-- Work task --
For this exercise, copy each line of the records that contains the word "computer".

-- Data shown --

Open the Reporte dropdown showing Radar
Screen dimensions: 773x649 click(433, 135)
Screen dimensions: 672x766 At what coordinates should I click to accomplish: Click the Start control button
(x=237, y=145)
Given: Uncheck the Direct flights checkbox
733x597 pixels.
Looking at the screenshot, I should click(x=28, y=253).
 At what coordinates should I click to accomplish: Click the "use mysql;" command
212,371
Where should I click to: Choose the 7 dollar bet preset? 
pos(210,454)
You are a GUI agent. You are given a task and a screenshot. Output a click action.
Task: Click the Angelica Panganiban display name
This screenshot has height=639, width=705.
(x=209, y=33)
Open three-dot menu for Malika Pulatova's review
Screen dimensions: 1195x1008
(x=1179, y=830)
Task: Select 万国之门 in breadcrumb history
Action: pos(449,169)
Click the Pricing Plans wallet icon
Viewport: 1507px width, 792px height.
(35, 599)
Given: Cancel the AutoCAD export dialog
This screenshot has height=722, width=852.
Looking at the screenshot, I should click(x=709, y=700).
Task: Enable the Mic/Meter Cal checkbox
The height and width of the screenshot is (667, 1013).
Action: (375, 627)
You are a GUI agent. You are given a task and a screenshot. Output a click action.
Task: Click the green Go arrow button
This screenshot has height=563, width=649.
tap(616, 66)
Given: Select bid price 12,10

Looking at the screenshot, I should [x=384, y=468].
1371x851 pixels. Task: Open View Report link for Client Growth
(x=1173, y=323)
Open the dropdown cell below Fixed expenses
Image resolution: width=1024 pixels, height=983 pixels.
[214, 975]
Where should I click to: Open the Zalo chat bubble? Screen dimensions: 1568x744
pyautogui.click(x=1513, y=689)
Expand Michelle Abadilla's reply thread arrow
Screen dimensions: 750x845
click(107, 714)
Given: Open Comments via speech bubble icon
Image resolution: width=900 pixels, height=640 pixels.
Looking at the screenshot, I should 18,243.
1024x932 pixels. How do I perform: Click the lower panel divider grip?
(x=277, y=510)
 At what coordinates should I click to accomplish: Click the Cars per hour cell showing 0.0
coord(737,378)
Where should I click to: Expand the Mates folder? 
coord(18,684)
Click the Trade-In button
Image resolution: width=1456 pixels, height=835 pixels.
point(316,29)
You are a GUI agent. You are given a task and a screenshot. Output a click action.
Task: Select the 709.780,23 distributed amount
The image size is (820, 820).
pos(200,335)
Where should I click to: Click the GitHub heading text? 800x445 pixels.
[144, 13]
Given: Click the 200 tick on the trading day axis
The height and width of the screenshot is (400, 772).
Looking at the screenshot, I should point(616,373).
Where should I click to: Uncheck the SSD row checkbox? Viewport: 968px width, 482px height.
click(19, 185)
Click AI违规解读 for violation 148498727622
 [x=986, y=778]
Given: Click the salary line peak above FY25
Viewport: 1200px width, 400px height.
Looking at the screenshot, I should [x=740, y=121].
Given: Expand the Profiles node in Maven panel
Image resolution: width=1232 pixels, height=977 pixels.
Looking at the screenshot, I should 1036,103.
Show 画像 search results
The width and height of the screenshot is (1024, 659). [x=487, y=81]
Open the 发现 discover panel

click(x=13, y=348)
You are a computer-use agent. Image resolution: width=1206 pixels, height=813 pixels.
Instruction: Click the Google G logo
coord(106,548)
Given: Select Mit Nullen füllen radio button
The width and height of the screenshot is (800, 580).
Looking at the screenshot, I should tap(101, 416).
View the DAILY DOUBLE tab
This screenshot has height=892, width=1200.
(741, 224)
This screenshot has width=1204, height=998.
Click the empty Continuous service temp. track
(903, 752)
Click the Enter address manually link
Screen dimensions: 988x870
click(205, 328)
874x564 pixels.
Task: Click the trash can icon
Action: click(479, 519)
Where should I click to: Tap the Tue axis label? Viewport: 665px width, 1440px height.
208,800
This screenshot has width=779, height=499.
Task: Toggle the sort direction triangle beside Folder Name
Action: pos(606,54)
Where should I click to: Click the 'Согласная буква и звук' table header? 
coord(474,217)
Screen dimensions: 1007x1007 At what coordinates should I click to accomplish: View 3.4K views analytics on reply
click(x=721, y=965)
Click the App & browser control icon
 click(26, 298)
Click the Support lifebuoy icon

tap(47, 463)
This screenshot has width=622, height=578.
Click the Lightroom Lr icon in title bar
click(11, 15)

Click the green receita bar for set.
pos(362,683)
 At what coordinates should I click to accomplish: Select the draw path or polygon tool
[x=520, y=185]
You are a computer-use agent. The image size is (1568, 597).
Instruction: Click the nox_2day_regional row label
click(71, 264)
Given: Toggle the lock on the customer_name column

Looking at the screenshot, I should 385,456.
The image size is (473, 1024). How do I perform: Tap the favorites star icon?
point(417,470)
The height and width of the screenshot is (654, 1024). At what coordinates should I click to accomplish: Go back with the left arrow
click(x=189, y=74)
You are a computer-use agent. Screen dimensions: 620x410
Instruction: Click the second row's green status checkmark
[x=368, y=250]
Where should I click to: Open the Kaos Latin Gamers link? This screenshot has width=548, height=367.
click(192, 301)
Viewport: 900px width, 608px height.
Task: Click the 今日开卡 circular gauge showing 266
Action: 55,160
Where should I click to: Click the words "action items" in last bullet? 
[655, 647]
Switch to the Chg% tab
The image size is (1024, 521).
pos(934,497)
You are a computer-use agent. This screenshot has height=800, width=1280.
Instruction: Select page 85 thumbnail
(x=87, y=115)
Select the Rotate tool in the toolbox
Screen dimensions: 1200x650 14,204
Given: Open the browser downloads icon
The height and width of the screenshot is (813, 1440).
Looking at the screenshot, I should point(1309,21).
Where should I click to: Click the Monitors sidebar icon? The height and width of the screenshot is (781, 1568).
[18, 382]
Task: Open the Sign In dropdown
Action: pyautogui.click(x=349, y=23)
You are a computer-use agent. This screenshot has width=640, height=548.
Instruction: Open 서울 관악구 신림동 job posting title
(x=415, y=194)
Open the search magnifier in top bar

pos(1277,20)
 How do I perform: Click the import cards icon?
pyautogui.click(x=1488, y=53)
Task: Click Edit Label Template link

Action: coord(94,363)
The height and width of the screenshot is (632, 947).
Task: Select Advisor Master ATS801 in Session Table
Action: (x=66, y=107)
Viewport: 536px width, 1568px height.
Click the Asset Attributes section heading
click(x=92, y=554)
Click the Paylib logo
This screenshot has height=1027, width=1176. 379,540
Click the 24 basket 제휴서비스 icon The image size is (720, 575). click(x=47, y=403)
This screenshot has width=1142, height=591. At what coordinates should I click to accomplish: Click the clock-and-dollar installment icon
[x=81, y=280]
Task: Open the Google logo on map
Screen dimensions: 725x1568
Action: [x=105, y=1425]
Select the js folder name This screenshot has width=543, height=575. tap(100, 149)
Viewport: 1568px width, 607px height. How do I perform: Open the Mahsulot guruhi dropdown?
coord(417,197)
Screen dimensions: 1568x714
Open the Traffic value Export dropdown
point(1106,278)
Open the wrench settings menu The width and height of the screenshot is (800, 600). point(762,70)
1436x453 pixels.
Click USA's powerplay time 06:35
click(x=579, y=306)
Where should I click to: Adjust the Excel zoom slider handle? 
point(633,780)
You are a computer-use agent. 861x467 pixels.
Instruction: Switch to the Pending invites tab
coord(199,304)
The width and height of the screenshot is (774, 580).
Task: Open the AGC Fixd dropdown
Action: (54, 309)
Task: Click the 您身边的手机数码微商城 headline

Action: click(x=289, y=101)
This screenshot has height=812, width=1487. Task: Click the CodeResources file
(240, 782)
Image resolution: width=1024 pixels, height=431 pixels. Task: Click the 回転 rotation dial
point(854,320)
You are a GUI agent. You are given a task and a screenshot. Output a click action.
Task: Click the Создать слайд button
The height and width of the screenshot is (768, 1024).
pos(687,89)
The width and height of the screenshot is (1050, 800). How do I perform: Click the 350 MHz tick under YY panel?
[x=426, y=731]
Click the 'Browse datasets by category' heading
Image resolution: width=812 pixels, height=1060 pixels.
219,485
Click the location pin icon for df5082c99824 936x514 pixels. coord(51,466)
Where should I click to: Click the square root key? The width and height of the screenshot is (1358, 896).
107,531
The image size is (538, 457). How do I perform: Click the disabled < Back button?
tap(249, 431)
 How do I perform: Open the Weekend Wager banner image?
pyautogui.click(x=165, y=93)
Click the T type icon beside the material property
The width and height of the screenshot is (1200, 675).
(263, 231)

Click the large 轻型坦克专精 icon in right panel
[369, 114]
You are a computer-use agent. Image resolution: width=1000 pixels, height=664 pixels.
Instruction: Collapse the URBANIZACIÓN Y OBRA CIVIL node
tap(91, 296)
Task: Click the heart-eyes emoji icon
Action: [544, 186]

-- Answer to the exercise --
You are a computer-use agent. Image resolution: width=1206 pixels, height=813 pixels.
You are a computer-use agent. The image size is (1568, 597).
You are a computer-use agent. Screen dimensions: 620x410
You are a computer-use agent. This screenshot has height=800, width=1280.
You are a computer-use agent. This screenshot has width=640, height=548.
You are a computer-use agent. 861x467 pixels.
You are a computer-use agent. Image resolution: width=1000 pixels, height=664 pixels.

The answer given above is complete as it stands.